The place falls apart. People are bending over laughing. Some are choking on their own spit. The men can’t help themselves, they are wiping tears from their eyes.
“That, and we love jewelry,” she mumbles into the microphone and quickly continues. “Now, you may feel like leaving in the middle of our show, but, I will let you in on a little secret. Now listen carefully, boys,” she says, lowering her voice. “If you stay, if you stick it out … Sorry, there I go again,” she says, leaning her forehead on the microphone in mock shame. “You people are nasty. Get your minds out of the gutter! Where was I?” She can’t help laughing at herself. She steps back and takes a moment, then steps forward once again.
“Men, if you stick-, if you make it, if your survive through the end of this show without bolting, do you know what you are going to get?”
“Laid!” Shouts an anonymous patron from the back of the theater. Chuckles all around.
“Well, you might get that … but I was going for respect. You are going to get respect from your lady friends. That is what you are going to get.”
“I bring up respect because that is what this show is all about. Respect. And we expect that from all of you, okay? I’m talking to everyone, but specifically to the four drunk assholes in the back of the auditorium,” she says. The whole audience turns to look toward the back.
“Yes,” she says, shading her eyes once more and leaning forward. “You know who you are. There are always a small number of men, boys, here – and you can always tell who they are because they come without women.” She stops her jaunt across the stage and stares straight at the crowd while hesitant laughter builds and then pours over the whole auditorium.
“Get your minds out of the gutter!” After a pregnant pause, she continues, “They arrive here in response to a dare from their fraternity brothers. Pay attention, boys, you just might learn something. Then won’t your brothers be envious?” She giggles to herself, but everyone hears it.
“Okay. There will be no cajoling, no cat calls,” she says, ticking off each item on her fingers, “no heckling, no whooping, or hollering-” She looks up at the audience and smiles for a beat. “-Unless you’ve got a vagina. In that case, you can do or say whatever the hell you want.”
The crowd whoops and hollers, claps, whistles. Most of the souls in the room are proud to meet that criterion.
She looks at the rows closer to the stage and puts her fist on her hip. “You sober assholes, I am not worried about you. That woman sitting next to you will keep you in line,” she says, snickering.
“Shall we get on with the show?”
“That’s not the show?” Booth turns to Brennan. “That was fantastic. Is there more?”
“Well, yes, and no,” says Brennan hesitantly. “There’s definitely more talking, more humor, and more women, but it’s not only a comedy. Just wait. You’ll see,” she says, smiling at her highly evolved mate.

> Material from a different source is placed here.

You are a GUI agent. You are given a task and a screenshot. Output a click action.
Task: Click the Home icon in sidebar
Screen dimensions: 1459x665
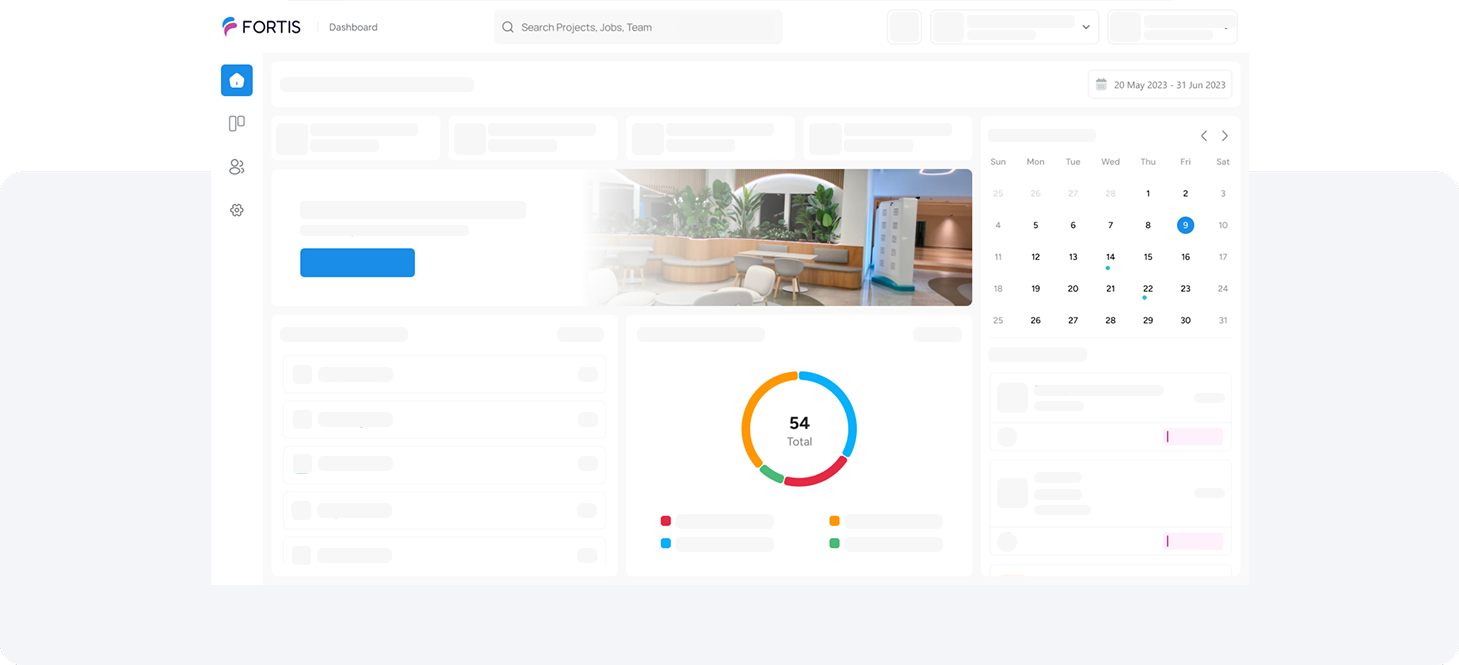[237, 81]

“Booth, they mentioned cat calling and whooping,” rasps Hodgins leaning toward Booth. “It can’t be a dance of some sort, can it? Maybe some strip tease … pole dancing. I don’t know man, this might end up to be awesome.”
“You’re wacked. No way Bones would bring us to a strip show unless it was for educational purposes.,” says Booth, chuckling and grimacing at Hodgins.
He turns back toward Brennan and laces his fingers between hers. “Is this a strip tease, Bones?”
“Not hardly,” she says, a quizzical expression her face. “Well … not technically, that is. But feel free to imagine anything you want,” she replies without looking away from the stage.
The audience quiets as a white, screen-printed canvass unrolls as the backdrop against the red velvet curtains. On it is that beautiful pair of legs wearing the red stilettos. In bold red type is written: The Vagina Monologues.
This should have been their fourth clue. But, denial being what it is, neither man has caught on yet.